TASK GOAL:
Both the line with "Task: Select the 初回 column header" and the line with "Given: Click the Replace text icon" in the records below must appear in the output, along with every line between them, exactly and with nothing added.

-------- RECORDED INFORMATION --------

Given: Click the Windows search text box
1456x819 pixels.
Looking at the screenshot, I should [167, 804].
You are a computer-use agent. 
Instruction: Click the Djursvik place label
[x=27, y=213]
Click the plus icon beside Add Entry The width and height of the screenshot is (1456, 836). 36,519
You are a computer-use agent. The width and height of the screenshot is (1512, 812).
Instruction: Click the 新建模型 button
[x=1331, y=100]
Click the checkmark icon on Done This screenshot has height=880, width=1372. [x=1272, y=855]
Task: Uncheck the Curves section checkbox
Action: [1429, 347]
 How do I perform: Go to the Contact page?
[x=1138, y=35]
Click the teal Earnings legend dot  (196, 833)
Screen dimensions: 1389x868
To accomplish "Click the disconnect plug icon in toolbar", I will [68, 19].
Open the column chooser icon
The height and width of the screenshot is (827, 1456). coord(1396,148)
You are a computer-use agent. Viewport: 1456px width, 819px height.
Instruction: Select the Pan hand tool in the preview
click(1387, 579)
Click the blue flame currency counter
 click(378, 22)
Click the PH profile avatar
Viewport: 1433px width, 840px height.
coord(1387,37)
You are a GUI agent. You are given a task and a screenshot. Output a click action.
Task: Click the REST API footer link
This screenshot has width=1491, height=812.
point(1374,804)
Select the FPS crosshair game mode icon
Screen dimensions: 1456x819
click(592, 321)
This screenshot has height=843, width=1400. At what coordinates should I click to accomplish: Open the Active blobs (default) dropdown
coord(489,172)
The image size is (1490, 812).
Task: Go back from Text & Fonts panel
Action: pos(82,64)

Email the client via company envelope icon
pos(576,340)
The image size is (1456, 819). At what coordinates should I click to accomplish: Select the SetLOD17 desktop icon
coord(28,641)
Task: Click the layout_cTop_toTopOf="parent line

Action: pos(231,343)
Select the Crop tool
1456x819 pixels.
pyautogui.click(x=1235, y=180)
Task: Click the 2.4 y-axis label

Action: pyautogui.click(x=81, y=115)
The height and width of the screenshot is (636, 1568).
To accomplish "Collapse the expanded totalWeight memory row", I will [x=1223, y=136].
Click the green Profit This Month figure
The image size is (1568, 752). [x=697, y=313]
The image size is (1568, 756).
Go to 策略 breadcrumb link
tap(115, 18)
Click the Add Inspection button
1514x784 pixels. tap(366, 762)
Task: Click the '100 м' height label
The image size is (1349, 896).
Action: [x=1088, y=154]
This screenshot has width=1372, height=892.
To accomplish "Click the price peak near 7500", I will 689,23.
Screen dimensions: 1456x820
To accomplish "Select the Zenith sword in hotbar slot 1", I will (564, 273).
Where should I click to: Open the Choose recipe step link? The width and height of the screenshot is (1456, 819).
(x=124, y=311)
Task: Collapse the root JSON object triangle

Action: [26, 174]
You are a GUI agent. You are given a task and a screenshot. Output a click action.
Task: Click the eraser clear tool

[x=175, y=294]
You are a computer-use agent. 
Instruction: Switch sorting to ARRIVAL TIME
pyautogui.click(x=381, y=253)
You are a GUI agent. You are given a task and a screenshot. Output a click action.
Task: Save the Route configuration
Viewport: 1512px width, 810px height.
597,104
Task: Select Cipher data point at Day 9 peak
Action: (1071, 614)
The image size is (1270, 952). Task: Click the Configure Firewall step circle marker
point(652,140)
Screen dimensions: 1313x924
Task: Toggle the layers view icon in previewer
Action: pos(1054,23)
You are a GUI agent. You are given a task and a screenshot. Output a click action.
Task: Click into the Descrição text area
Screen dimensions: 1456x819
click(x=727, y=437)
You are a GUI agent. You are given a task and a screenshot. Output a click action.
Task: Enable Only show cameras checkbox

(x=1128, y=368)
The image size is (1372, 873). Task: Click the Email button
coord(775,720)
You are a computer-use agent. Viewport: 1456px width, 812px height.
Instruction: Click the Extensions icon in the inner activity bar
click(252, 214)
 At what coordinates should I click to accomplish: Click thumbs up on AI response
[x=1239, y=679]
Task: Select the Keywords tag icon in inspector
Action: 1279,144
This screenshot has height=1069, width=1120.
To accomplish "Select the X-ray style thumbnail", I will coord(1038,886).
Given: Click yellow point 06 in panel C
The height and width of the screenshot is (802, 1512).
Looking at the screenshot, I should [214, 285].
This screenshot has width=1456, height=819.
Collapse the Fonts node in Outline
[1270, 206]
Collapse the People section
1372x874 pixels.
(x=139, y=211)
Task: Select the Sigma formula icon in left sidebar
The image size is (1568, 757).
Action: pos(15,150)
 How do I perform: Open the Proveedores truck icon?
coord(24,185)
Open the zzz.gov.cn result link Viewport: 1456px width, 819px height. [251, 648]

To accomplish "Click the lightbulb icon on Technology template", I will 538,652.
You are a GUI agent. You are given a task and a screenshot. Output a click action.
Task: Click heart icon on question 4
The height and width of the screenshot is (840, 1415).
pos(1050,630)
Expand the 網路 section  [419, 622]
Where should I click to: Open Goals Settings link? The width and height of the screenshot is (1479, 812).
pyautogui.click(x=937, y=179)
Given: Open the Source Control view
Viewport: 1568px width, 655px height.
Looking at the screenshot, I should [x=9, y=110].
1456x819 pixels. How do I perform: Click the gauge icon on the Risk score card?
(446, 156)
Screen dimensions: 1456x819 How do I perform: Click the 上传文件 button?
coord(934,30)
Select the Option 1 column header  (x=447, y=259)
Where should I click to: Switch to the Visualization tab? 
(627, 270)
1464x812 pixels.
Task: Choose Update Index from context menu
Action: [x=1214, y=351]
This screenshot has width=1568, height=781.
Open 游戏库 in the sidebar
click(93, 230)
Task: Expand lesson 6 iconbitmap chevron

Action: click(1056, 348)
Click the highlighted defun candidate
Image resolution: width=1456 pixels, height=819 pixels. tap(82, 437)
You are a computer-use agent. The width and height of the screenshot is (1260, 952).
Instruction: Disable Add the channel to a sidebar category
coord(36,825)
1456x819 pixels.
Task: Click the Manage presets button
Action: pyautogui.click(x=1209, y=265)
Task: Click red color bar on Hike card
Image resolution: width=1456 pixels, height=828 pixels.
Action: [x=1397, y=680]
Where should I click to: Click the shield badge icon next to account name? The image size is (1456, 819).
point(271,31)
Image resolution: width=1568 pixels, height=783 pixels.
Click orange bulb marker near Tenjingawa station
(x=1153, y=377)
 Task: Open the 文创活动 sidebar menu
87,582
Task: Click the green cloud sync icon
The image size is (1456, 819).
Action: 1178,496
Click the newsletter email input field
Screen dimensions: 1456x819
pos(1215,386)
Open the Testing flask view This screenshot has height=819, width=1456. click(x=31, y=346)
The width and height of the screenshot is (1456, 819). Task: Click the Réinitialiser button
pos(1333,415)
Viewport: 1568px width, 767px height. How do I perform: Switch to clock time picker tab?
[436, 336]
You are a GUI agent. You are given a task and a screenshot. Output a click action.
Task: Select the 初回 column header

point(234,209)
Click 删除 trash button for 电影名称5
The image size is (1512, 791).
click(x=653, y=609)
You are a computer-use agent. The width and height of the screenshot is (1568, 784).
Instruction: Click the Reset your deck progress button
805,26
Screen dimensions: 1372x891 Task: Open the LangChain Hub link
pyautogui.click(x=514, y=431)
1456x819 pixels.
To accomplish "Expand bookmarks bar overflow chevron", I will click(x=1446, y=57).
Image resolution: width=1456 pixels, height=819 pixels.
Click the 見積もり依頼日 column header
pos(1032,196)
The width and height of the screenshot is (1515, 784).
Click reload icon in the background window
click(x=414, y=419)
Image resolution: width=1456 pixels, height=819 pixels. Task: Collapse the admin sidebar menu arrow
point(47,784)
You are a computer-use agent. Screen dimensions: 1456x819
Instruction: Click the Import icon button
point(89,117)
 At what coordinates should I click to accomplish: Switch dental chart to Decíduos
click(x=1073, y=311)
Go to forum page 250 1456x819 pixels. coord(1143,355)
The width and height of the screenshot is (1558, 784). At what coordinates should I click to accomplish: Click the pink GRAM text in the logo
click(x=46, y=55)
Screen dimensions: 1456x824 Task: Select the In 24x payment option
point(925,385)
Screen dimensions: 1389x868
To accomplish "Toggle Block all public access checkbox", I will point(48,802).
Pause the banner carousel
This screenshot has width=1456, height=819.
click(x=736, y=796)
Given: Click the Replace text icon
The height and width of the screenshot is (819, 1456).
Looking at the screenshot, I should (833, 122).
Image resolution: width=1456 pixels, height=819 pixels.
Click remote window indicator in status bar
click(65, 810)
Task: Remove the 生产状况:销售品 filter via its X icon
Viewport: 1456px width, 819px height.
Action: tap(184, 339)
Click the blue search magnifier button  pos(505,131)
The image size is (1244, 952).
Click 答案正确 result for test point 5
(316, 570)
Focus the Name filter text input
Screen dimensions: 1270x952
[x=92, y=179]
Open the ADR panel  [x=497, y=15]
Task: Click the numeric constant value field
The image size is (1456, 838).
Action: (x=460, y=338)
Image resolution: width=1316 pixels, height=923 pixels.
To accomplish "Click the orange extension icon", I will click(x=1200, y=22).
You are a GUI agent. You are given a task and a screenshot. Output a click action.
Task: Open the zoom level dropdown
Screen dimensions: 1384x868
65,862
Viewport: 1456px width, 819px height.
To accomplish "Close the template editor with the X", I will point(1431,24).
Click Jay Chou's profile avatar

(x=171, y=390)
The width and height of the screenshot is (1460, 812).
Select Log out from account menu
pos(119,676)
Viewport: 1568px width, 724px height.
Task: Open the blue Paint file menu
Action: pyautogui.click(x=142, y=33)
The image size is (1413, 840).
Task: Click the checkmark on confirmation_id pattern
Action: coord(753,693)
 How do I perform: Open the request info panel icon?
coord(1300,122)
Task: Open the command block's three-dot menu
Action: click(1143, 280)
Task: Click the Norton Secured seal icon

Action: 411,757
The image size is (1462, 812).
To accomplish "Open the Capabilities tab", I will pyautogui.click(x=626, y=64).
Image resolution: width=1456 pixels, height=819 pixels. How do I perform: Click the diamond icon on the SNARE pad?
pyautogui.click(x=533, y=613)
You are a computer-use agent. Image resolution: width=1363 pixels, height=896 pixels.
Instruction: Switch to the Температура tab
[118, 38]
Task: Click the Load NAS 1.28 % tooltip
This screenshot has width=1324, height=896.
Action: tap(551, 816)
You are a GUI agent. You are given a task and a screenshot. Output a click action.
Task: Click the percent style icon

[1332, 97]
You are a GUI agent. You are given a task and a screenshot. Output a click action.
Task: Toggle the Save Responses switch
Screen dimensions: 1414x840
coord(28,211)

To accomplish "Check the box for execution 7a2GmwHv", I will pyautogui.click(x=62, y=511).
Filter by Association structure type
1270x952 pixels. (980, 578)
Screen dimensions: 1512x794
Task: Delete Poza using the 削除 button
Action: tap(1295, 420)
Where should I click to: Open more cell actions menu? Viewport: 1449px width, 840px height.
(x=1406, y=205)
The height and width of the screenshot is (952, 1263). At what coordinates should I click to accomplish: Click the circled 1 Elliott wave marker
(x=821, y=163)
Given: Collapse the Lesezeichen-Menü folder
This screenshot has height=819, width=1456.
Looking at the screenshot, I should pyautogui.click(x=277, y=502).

--------

ANSWER AREA:
Task: Select the 初回 column header

point(234,209)
Click 删除 trash button for 电影名称5
The image size is (1512, 791).
click(x=653, y=609)
You are a computer-use agent. The width and height of the screenshot is (1568, 784).
Instruction: Click the Reset your deck progress button
805,26
Screen dimensions: 1372x891 Task: Open the LangChain Hub link
pyautogui.click(x=514, y=431)
1456x819 pixels.
To accomplish "Expand bookmarks bar overflow chevron", I will click(x=1446, y=57).
Image resolution: width=1456 pixels, height=819 pixels.
Click the 見積もり依頼日 column header
pos(1032,196)
The width and height of the screenshot is (1515, 784).
Click reload icon in the background window
click(x=414, y=419)
Image resolution: width=1456 pixels, height=819 pixels. Task: Collapse the admin sidebar menu arrow
point(47,784)
You are a computer-use agent. Screen dimensions: 1456x819
Instruction: Click the Import icon button
point(89,117)
 At what coordinates should I click to accomplish: Switch dental chart to Decíduos
click(x=1073, y=311)
Go to forum page 250 1456x819 pixels. coord(1143,355)
The width and height of the screenshot is (1558, 784). At what coordinates should I click to accomplish: Click the pink GRAM text in the logo
click(x=46, y=55)
Screen dimensions: 1456x824 Task: Select the In 24x payment option
point(925,385)
Screen dimensions: 1389x868
To accomplish "Toggle Block all public access checkbox", I will point(48,802).
Pause the banner carousel
This screenshot has width=1456, height=819.
click(x=736, y=796)
Given: Click the Replace text icon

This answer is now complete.